Completa lo siguiente:
1. Traduce al inglés esta oración del texto sobre el montaje de la película de Cimino: "El 26 de junio del 80, mostró en un pase privado en United Artists una primera versión de 310 minutos."
2. Sigue escribiendo el texto sobre el montaje de la película de Cimino a partir de su última oración.

Texto del documento:
Pero nada de esto parecía preocupar a Cimino, que se había traído de la tierra de los Pies Negros alrededor de 220 horas de metraje, cerca de un millón de metros de celuloide. Más incluso, confesaba a sus allegados con cierto orgullo, de lo que se trajo Francis Ford Coppola del rodaje de Apocalipsis Now en Filipinas. Buceando en aquel mar de celuloide estaba la película, la obra maestra prometida. Se trataba de sacarla a flote en la mesa de montaje, y eso es lo que intentó Cimino durante el otoño de 1979 y la primavera de 1980.
El 26 de junio del 80, mostró en un pase privado en United Artists una primera versión de 310 minutos. Más de cinco horas. Pretendía estrenarla tal cual, tal vez en dos partes, con una breve pausa en medio, como en el teatro o en la ópera. Los directivos presentes trataron de disimular su inquietud y estupor. Hay escenas brillantes y con mucha fuerza, le dijeron, como las del baile de graduación en Harvard o la pista de patinaje, que parecen cuadros renacentistas en movimiento. Sí, claro, es un poema visual, argumentaba el director. Parece un western filmado por David Lean, aventuró uno de sus interlocutores en lo que a Cimino le pareció un elogio envenenado. “Está muy bien”, terció Steven Bach tras un largo silencio, “pero no podemos estrenarla así. Son más de cinco horas”. Cimino se mostró dispuesto a repasar el metraje e intentar acortarla un poco, pero “no más de 15 o 20 minutos”. Podarle más las ramas sería mutilarla, como cortarle los brazos a la Venus de Milo. Pero los directivos de United Artists no creían tener entre manos una Venus de Milo, sino un desastre en ciernes, un inmenso agujero en su cuenta de resultados. Una película que nadie querría ir a ver y un director tan terco y ensimismado que ni siquiera se daba cuenta de cuál era el problema.

Extractos de ítems:

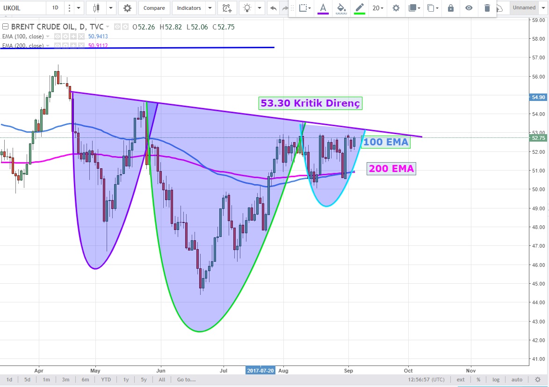The height and width of the screenshot is (387, 549).
Task: Pick the green line color pencil swatch
Action: coord(359,8)
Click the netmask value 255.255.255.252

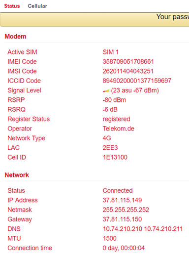click(x=126, y=210)
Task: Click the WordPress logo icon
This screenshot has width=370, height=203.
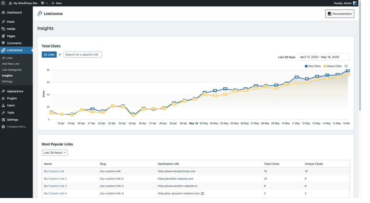Action: pos(3,3)
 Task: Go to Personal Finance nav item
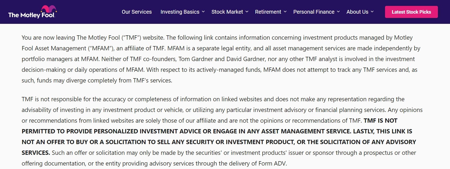tap(314, 12)
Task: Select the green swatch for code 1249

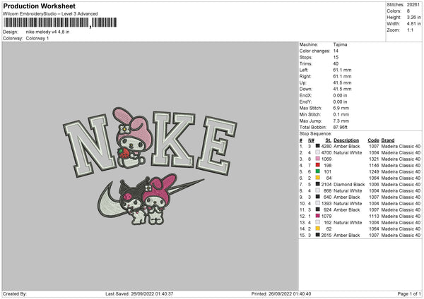Action: pyautogui.click(x=318, y=171)
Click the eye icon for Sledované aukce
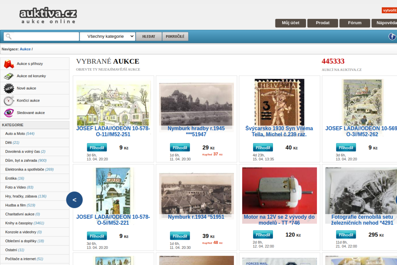 (x=9, y=113)
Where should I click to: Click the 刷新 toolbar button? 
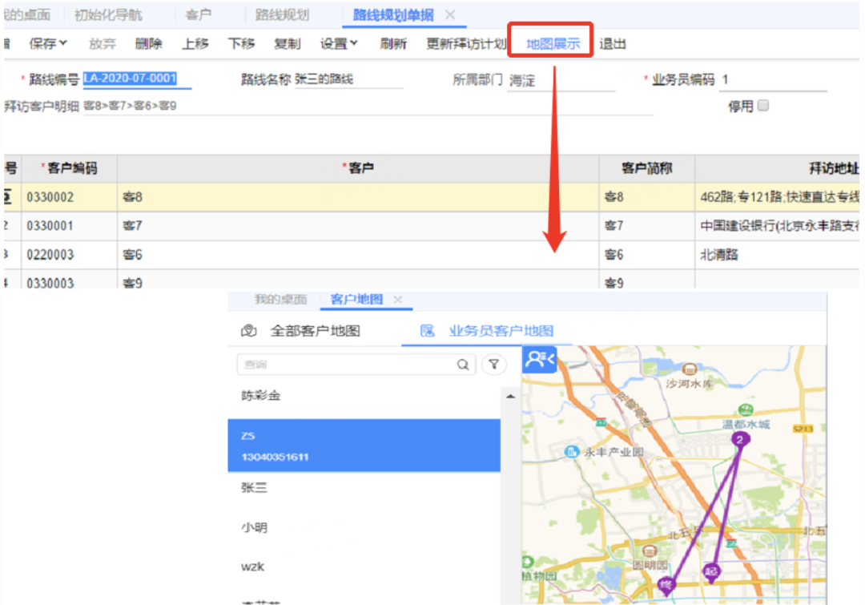pos(393,44)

Respuestas por tarea:
1. On June 26, 1980, he screened a first cut running 310 minutes at a private showing at United Artists.

2.
En los días siguientes se barajaron todas las opciones. Incluso la de despedir a Cimino, hacerle una demanda preventiva por mala fe e incumplimiento de contrato y dejar la película en manos de un “verdadero profesional”. Alguien como Norman Jewison. O, por qué no, David Lean. Al final se optó por la vía intermedia de plantearle un ultimátum: un par de meses adicionales para que trabajase en una versión final de un máximo de tres horas.
Cimino aceptó a regañadientes. Dedicó sus mañanas, sus tardes y sus noches de verano a salvarle la vida a una película que nacía moribunda y que ya no se sentía capaz de sacar de la incubadora. Incluso un detractor tan feroz como Bach reconoce que hizo lo que pudo, pero el apego a su material le impedía prescindir de las escenas más bellas y más largas. Para Cimino, todo en la película era sustancial. Para sus socios, convertidos ya en enemigos, todo era relleno.
Al final, se dio por buena una versión de 219 minutos que no entusiasmaba a nadie. La presentaron en Nueva York en noviembre de 1980. Fue un fracaso. En el prestreno, Cimino tuvo la ingenuidad de preguntarle a un empleado del estudio por qué nadie bebía champán en el entreacto: “¿No lo entiendes, Michael? ¡Odian tu película!”. Estuvo una semana en cartel. Lo suficiente para que la crítica neoyorquina la destrozase sin el menor recato, hincando los colmillos hasta el hueso. “Es algo casi inédito en las grandes producciones de Hollywood: un inclasificable desastre”, escribió Vincent Canby. “Vista esta auténtica abominación, me pregunto si después de todo no me equivoqué al decir que El cazador era una buena película”, escribió Pauline Kael.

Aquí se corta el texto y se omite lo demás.